Au cœur des montagnes du Colorado, le village d’Ouray, surnommé la « Suisse de l’Amérique », est un paradis mondialement connu pour l’escalade de glace. Chaque hiver, des milliers de grimpeurs se pressent dans ses gorges pour affronter les cascades gelées, sculptées par l’homme grâce à un ingénieux système de tuyaux. Pourtant, cette activité emblématique est menacée par la sécheresse et le changement climatique. Une solution inattendue a émergé grâce à un partenariat avec une mine locale, qui fournit désormais une précieuse ressource : l’eau.

Depuis trois décennies, Ouray transforme ses falaises en un palais de glace en faisant ruisseler de l’eau sur les parois rocheuses. Mais la méga-sécheresse qui a frappé le Colorado entre 2000 et 2021 a mis en péril cette tradition. Les réserves d’eau de la ville, essentielles pour créer les cascades gelées, se sont amenuisées, alors que la fréquentation du parc à glace explosait, atteignant 5 000 grimpeurs par hiver.
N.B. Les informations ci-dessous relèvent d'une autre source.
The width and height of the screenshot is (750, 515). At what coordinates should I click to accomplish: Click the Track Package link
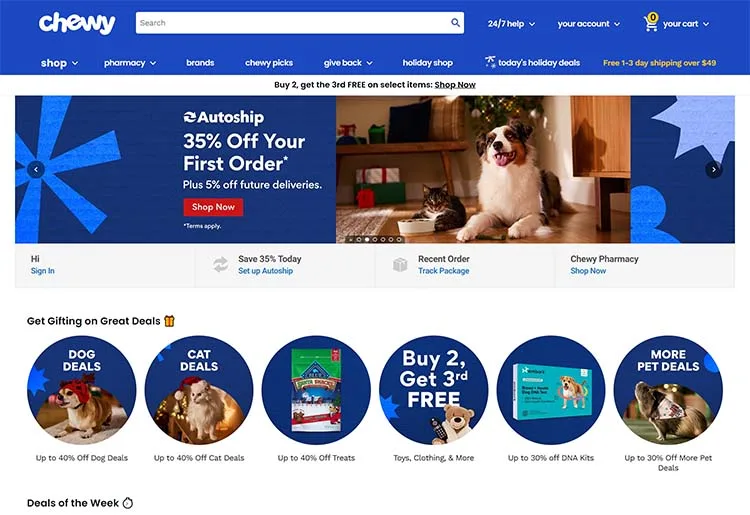coord(443,271)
Face à cette situation critique, la mine voisine a accepté de louer des millions de litres d’eau pour un dollar symbolique, offrant une bouffée d’oxygène à ce sport d’hiver.

Clint Cook, guide de haute montagne et figure locale, se réjouit de cet accord. « Accéder à une nouvelle source d’eau change tout. Cela nous évite de puiser dans les réserves de la ville et sécurise l’avenir du parc », explique-t-il. Grâce à cette eau supplémentaire, le parc pourra produire davantage de voies gelées, réduisant ainsi la surfréquentation et les risques d’accidents. Peter O’Neil, directeur du parc, estime que cet accord garantit la pérennité du site pour les 25 prochaines années, offrant aux futures générations de grimpeurs la chance de découvrir ce joyau hivernal.

Le réchauffement climatique complique toutefois la donne. Les conditions idéales pour la formation de glace, nécessitant plusieurs nuits consécutives à des températures inférieures à -7°C, se raréfient. L’eau fournie par la mine permettra de maximiser la production de glace lorsque les conditions seront favorables, assurant ainsi une saison d’escalade optimale.

Ce partenariat inédit entre une mine et une communauté de grimpeurs est perçu comme un modèle de coopération. Brian Briggs, ancien directeur de la mine, souligne que cet accord est « gagnant-gagnant ». La mine, souvent perçue comme polluante, améliore son image tout en soutenant une activité touristique essentielle pour l’économie locale. Ouray, fondé lors de la ruée vers l’argent au XIXe siècle, a su réinventer son identité en misant sur le tourisme de montagne. Aujourd’hui, l’escalade de glace génère jusqu’à 18 millions de dollars par hiver pour ce village de 900 habitants.

Pour Jen Brinkley, grimpeuse californienne venue chaque hiver depuis 30 ans, cette initiative est une bouée de sauvetage. « Avec plus de voies ouvertes, les grimpeurs peuvent se disperser, rendant l’expérience plus sûre et agréable », se réjouit-elle. Alors que le changement climatique menace de nombreux sites naturels, Ouray montre qu’avec de l’ingéniosité et de la collaboration, il est possible de préserver des trésors pour les générations futures.